“It helps me to make a rough distinction between “religion” and “spirituality.” By religion I mean the efforts that we make to keep things together in a somewhat orderly fashion, to maintain some sense of responsibility before God. By spirituality I mean the work of the Holy Spirit in making Jesus alive in us, inciting us to acts of love and compassion, blessing us with his gifts, bringing us to our knees in repentance and up on our feet in wonder. Religion is mostly a matter of what we do; spirituality is mostly a matter of what God does. My own practice has been to keep my involvement in religion to a responsible minimum‑my participation in spirituality (in the Spirit!) extravagantly maximal.” (Peterson, Eugene. The Wisdom of Each Other. Grand Rapids: ZondervanPublishingHouse, 1998, p. 96.)
My experience with the word “religion” is almost completely negative in tone. It’s a word that has meant “God activities without relationship with God.” It would be better to call that “empty religion,” since James says that there is a true religion that produces actual change in character and genuine care for those in greatest need (James 1:27).

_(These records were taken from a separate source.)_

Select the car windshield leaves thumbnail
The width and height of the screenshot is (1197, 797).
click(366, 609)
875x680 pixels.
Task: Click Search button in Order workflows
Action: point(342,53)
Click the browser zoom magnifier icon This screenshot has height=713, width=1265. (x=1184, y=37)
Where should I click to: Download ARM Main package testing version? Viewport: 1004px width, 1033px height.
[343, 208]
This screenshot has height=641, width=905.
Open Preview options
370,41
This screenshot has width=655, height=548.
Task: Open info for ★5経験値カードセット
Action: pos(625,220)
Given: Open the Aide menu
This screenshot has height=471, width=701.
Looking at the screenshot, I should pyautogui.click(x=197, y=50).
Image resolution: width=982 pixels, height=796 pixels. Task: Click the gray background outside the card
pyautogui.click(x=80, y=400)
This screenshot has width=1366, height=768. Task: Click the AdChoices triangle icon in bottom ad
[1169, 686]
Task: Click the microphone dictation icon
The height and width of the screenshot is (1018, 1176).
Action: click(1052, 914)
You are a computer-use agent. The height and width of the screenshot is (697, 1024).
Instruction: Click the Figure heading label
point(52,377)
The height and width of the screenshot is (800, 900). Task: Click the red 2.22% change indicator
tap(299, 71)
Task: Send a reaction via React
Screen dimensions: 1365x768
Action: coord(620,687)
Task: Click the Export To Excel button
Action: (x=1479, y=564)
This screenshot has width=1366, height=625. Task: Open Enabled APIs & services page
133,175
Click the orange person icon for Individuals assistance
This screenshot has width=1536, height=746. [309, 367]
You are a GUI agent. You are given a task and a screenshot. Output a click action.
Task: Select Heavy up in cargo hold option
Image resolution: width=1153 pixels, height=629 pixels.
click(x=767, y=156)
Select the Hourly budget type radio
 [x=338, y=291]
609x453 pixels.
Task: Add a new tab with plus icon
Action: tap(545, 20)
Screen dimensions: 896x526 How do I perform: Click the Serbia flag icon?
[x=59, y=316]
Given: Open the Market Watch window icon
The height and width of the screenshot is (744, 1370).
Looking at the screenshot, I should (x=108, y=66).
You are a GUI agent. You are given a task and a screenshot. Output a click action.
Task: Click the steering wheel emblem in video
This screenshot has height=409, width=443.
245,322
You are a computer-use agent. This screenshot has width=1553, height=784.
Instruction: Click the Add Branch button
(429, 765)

Peterson opts to use “religion” as a more neutral word to describe our actions or initiatives related to God, and “spirituality” for the initiatives and acts of the Holy Spirit. Peterson’s focus is to continually direct his attention to spirituality, seeking to notice and cooperate with the initiatives and acts of the Spirit, rather than to become engrossed in his own God-related activities (that can so easily become God-disconnected). I find myself continually tempted to be far more aware of all my “doings” rather than learning to live attentively to the works of the Father.